ScanmarQED Blog

How Is AI Changing Marketing Mix Modeling? What's Real Today vs. Roadmap

Written by Phil Spencer | Aug 4, 2026, 1:17:49 PM

AI's role in Marketing Mix Modeling (MMM) is shifting from helping analysts work faster to participating across the modeling workflow itself: data preparation, model configuration, scenario generation, and stakeholder reporting, with the analyst directing the work rather than executing every step of it by hand. Some of that shift is live in production tools today. Some of it is still roadmap. Conflating the two is the most common mistake we see teams make when evaluating what AI actually adds to MMM.

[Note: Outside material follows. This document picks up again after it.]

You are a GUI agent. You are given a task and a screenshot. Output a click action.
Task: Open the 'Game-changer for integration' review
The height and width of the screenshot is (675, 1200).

Building MMM with AI, AI-assisted platforms, and agentic MMM are three different things

Three distinct capabilities get lumped together under "AI in MMM," and the distinction matters for anyone deciding what to trust or buy.

01
 

Building MMM with AI

Using LLMs or code assistants to construct a model from scratch

This is possible today, but output quality depends entirely on the expertise directing it - a generic AI gets one shot at one modeling approach with nothing to check the result against, and won't tell you if correlated media channels are biasing your coefficients.

02
 

AI-assisted MMM platforms

AI embedded at specific steps of an existing, validated workflow

Model search, variable selection, results summarization - to remove friction without changing who's accountable for the result. This is where most near-term value sits.

03

Agentic MMM

AI acting across the full workflow, within defined boundaries

Exploratory analysis, model structure, running and comparing models, generating recommendations — on request, with a human confirming anything irreversible. Parts of this are already live. A fully autonomous, end-to-end version is not.

 

Where AI genuinely earns its place in the MMM workflow

Before modeling

Exploratory data analysis is the step most often skimped on under time pressure, and it's where the issues that quietly bias a model get missed. AI-driven EDA sustains a level of diligence that's hard to maintain manually, and its findings feed directly into model structure, fewer good insights get lost between data prep and modeling. Data harmonization, quality control, and pipeline configuration are strong near-term automation candidates for the same reason: teams typically lose more expert time in data prep than in modeling itself.

During modeling

Conversational interfaces let analysts configure and run model variants in natural language, including launching several engines in parallel, with the AI surfacing critique and suggestions and the analyst choosing the result. When independent methodologies, say, Robyn, Meridian, and a proprietary engine, converge on the same answer, that convergence is evidence, not just output; when they diverge, the disagreement points to exactly where to dig further. The goal is a shorter path from data to insight with full visibility into why the model was built the way it was, not a black box that happens to run faster.

After modeling

Scenario planning, budget recommendations, and stakeholder reporting are where LLMs add distinct value at the communication layer, translating technical outputs into summaries that stakeholders who never touch the model can still act on.

The risks that come with a lower barrier to entry

 
Quality dilution

Easier model-building doesn't mean better models. The work of MMM - structure, specification, and validation, doesn't disappear when AI handles execution. It becomes less visible, which is a different problem, not a solved one.

 
Speed vs. rigor

Running a model faster isn't the same as building one worth trusting with a budget decision.

 
Transparency

Multi-agent systems can add a layer of abstraction instead of removing one. Knowing why a recommendation emerged requires deliberate design, reasoning traces, audit trails, explicit approval gates - not just more automation stacked on top.

 
Missing business context

A model doesn't know about an upcoming product launch, committed media spend, or a competitor's pricing move. Autonomous output still needs a human who has that context to make it actionable.

 
Automation bias

As AI output gets more fluent and confident, the instinct to challenge it tends to fade. Rigor has to stay an active choice, not a default that erodes quietly.

How to evaluate AI-in-MMM claims when you're building or buying

If you're a data science or analytics lead being asked to justify results to a skeptical business, the practical question isn't “does this vendor have AI.” It's which parts of your workflow are genuinely automatable without losing the ability to audit the answer, and which parts need an analyst who understands your business context. AI can take real weight off data prep, model iteration, and reporting. It can't yet tell you whether a launch next quarter should change how you read this quarter's model. That judgment call stays with your team. 

Key takeaways 

  • AI's biggest near-term value in MMM is in data prep, parallel model runs, and translating technical output for stakeholders. Not full autonomy.

  • The risks of AI-automated MMM (quality dilution, transparency loss, automation bias) don't disappear with better tools; they require deliberate governance including approval gates and audit trails.

  • Evaluate any AI-in-MMM claim by asking what's live, what's in testing, and what's roadmap.